課題の要件:
1) 三国連太郎インタビューのうち、「なお三国連太郎は、『脱出』で」という語句を含む箇所で始まり「外国生活が長いためでしょう」」で終わる部分を、原文どおりに書き写してください。
2) 三国連太郎インタビューで名前が挙がっている人物を、映画の中の役名を除き、登場順にすべて挙げてください。
━━ 提供文
ニュー東映の『二・二六事件・脱出』を撮り終えた三国連太郎が、ひょっこり大阪にやってきたのをとらえ、『脱出』のこと、大島渚監督の印象などあれこれ聞いてみた。

 なお三国連太郎は、『脱出』では、迫水首相秘書官(映画の中では速水秘書官)にふんして好演している。


━迫水秘書官にふんするのに、実在の迫水氏にお会いになったか

 「会いましたが、映画のうえではぼくなりにやりました。あの人は政治家としては物の考え方のしっかりした方ですね。なかなかスタイリストですが、あれは外国生活が長いためでしょう」

━映画『脱出』を見ると、反乱軍と警官との撃ち合いがオーバーなように思うが・・・

 「それはぼくも感じています。プロデューサーには、もっと事実に即してやったら、と話し合ったのですが、会社の方針でああなってしまった」

━東映の時代劇はマンネリズム気味だが、あなた自身東宝の『椿三十郎』を見て、どう思われたか・・・

 「いままでの時代劇は、お客さんのサービス精神に欠けていた。その点黒沢監督は大衆をうまくキャッチしている。ぼくはまた三船敏郎さんの野性にあこがれています。あの人の持っている正義感のようなもの、それが大衆にアピールするんではないですか」
━━━━
━━ データ部分
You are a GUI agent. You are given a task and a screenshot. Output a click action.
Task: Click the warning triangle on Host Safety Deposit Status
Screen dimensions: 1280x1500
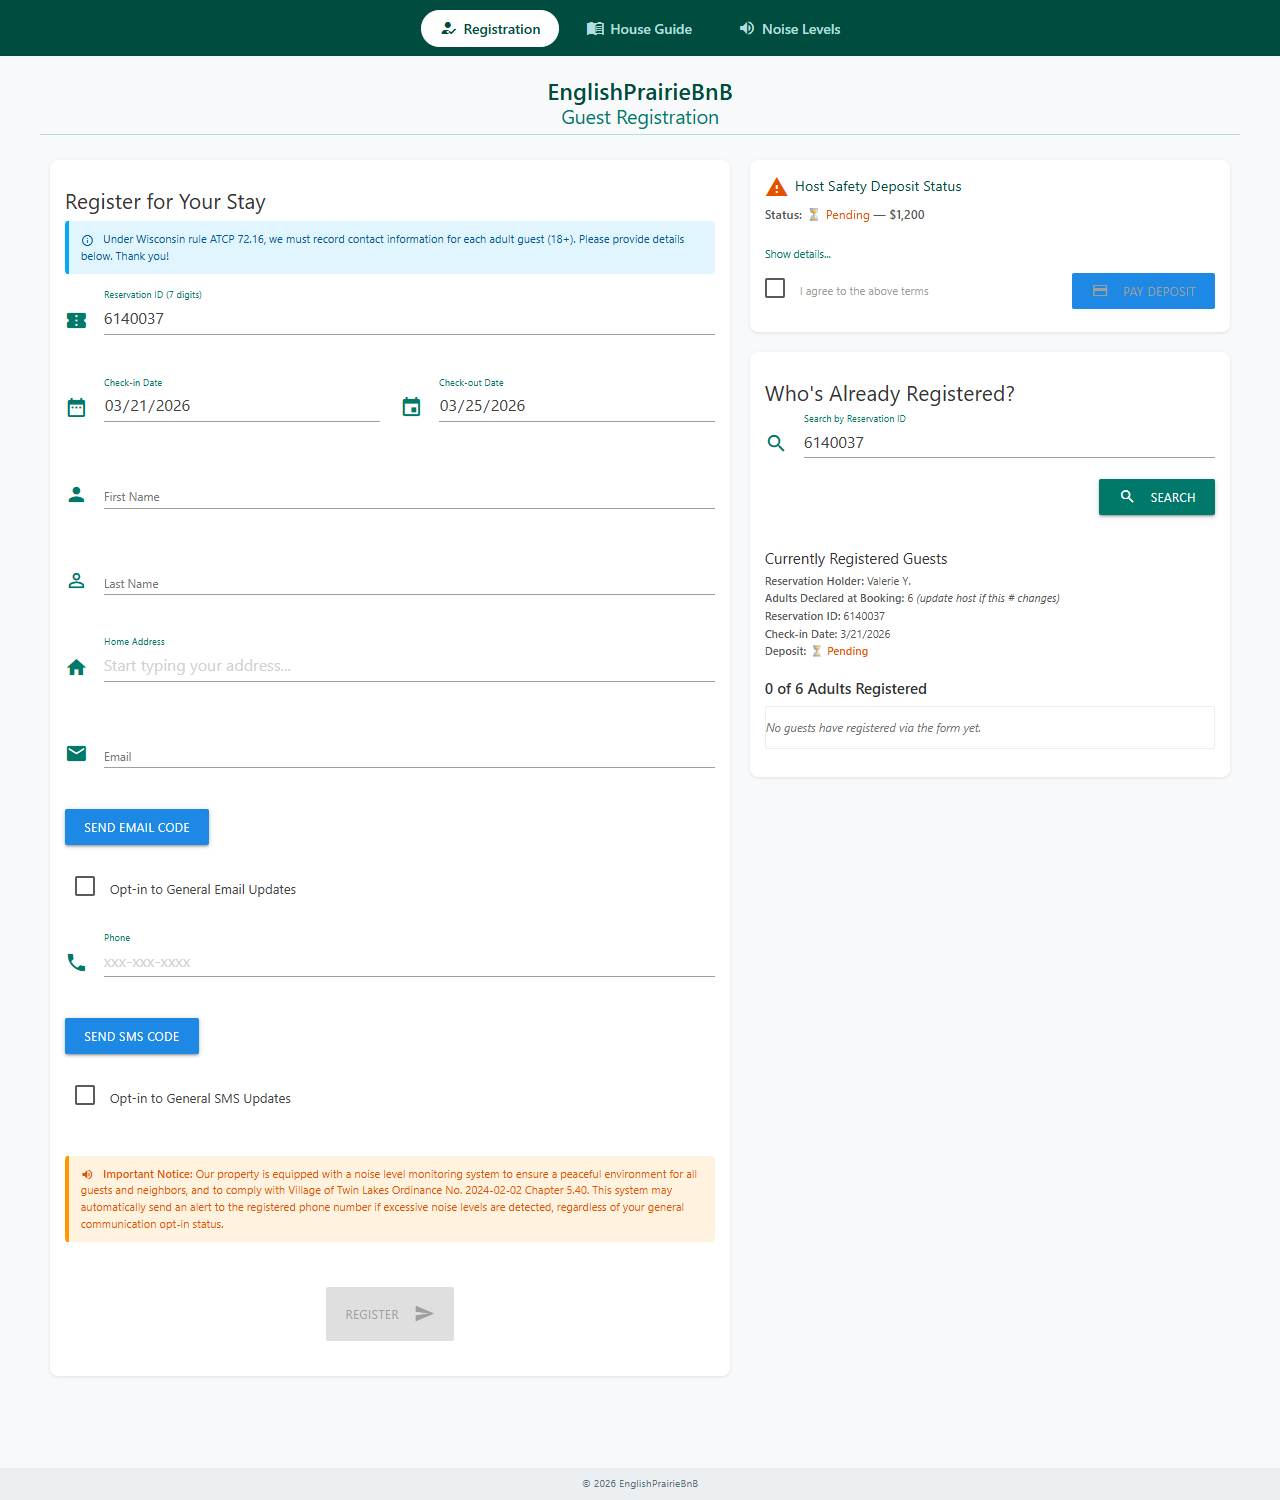pyautogui.click(x=776, y=186)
━━━━
解答一覧:
1)
なお三国連太郎は、『脱出』では、迫水首相秘書官(映画の中では速水秘書官)にふんして好演している。


━迫水秘書官にふんするのに、実在の迫水氏にお会いになったか

 「会いましたが、映画のうえではぼくなりにやりました。あの人は政治家としては物の考え方のしっかりした方ですね。なかなかスタイリストですが、あれは外国生活が長いためでしょう」

2) 三国連太郎、大島渚、迫水(首相秘書官)、黒沢(監督)、三船敏郎